この為、ベトナムの経済的な痛手は中国より遥かに大きくなると見込まれます。

というのも、これは中国の全輸出のごく一部に過ぎない為です。

今後、迂回輸出への更なる厳しい制裁が科される事で、米国企業が引き続き準拠した国から競争力のある形で製品を調達しなければならない事も相まって、サプライチェーンの中国離れは一層加速すると考えます。

ただし、アジア諸国のすべてがこの「迂回輸出」リスクに当てはまるわけではなく、北東アジア、インド、フィリピン、インドネシア、シンガポールなどは相対的にリスクが小さく、全体として実効的な関税率が15%になるとの見方が依然として有力です。

ベトナムに対する高めの関税だけを見ると、他国にも同様の厳しい扱いが拡大されるように感じられるかもしれませんが、我々はそれが他の通商交渉の「ひな型」になるとは考えていません。

ベトナムは米国の貿易相手国トップ10の一つではありますが、現在交渉中の他国ほど中心的な存在ではありません。

また、我々の米国全体の実効的関税率15%の予測は、特に中国製品に対して30~40%の関税が科されることを前提としています。

今回のベトナムとの合意が間接的に中国をターゲットにしているものの、この週には半導体設計ソフトやエタン、レアアース分野で米中間に前向きな動きもあり、8月12日に終了する対中「報復」関税の90日間停止期間までには、合意に至る十分な時間が残されていることも指摘しておきます。

米国の最大の貿易相手国であるメキシコおよびカナダは別の枠組みにあり、10%の基本関税または所謂「報復関税」は対象外です。

両国は国境問題に関して進展を見せており、最終的には金属の輸入枠(クォータ)や中国からの迂回輸出制限にも合意する可能性があると見ています。

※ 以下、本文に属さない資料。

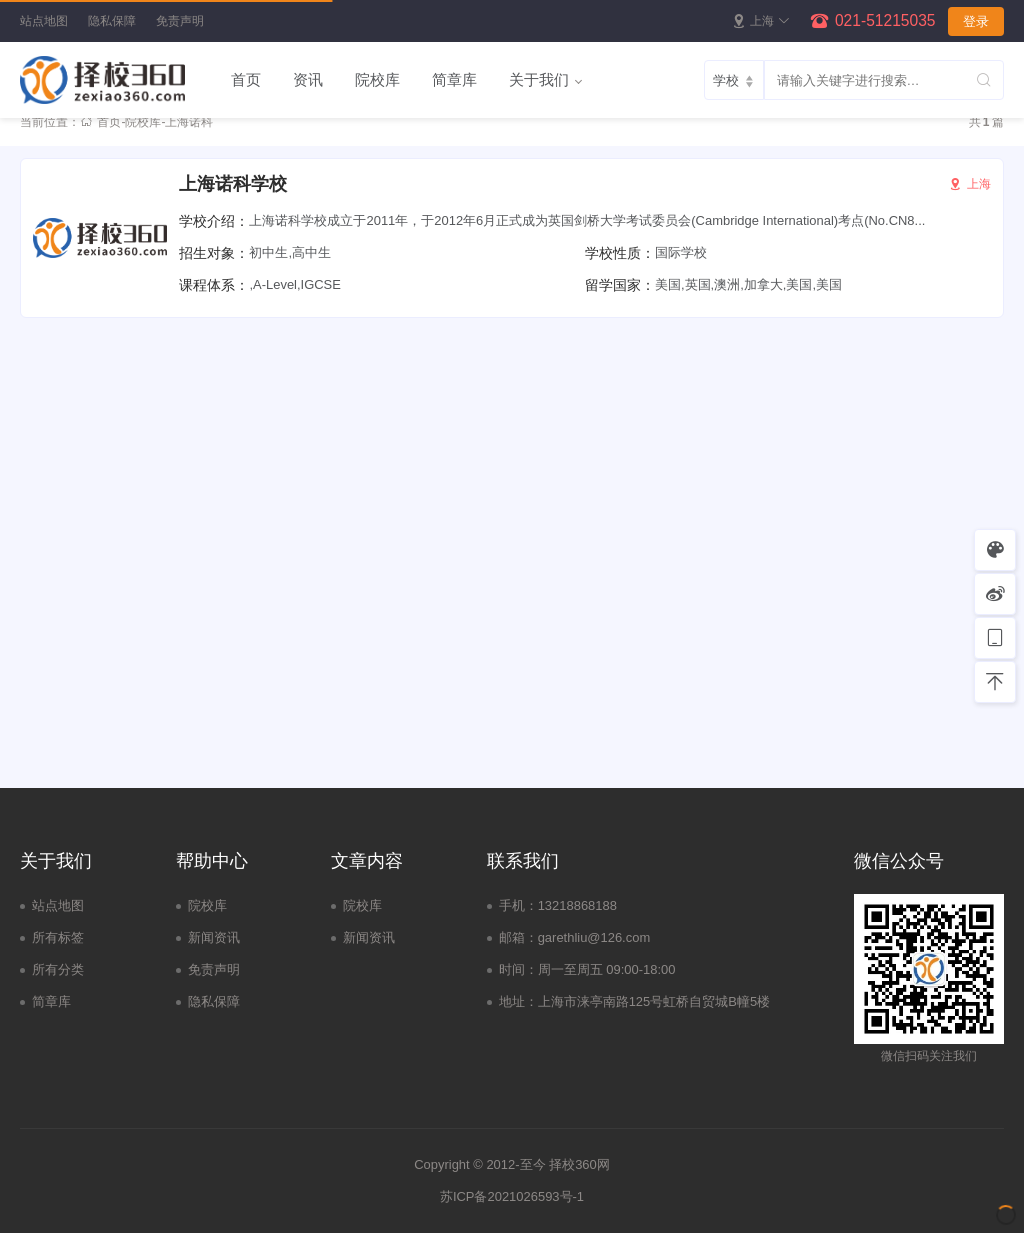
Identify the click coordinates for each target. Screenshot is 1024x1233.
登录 (976, 21)
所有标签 (58, 937)
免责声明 (180, 21)
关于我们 (539, 79)
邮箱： (518, 937)
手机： (518, 905)
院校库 (377, 79)
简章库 (454, 79)
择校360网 (579, 1164)
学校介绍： (214, 221)
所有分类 (58, 969)
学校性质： (620, 253)
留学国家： (620, 285)
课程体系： (214, 285)
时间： (518, 969)
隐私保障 (112, 21)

業種別の関税や特例措置、個別の柔和な二国間合意なども勘案すれば、年末時点で我々が見込む米国の実効関税率15%という予測は依然として妥当であると考えます。

今後さらに二国間合意が進み、状況の透明性も高まるでしょう。

7月9日の「報復関税」停止の期限が迫る中、米国政府は複数の国別合意や、誠実に交渉中の国への更なる猶予措置、また交渉力強化を狙った二国間のエスカレートを発表するものと予想されます。

ベトナムに関する発表を受けて、インドと米国の交渉担当者が今週中の合意を目指して動いており、一部当局者は発表に備えて待機するよう言い渡されているとロイターが報じています。

日本と韓国は公式発言としては交渉の難航を示唆していますが、いずれも交渉から離脱する意向はなく、延長が認められる可能性があると見ています。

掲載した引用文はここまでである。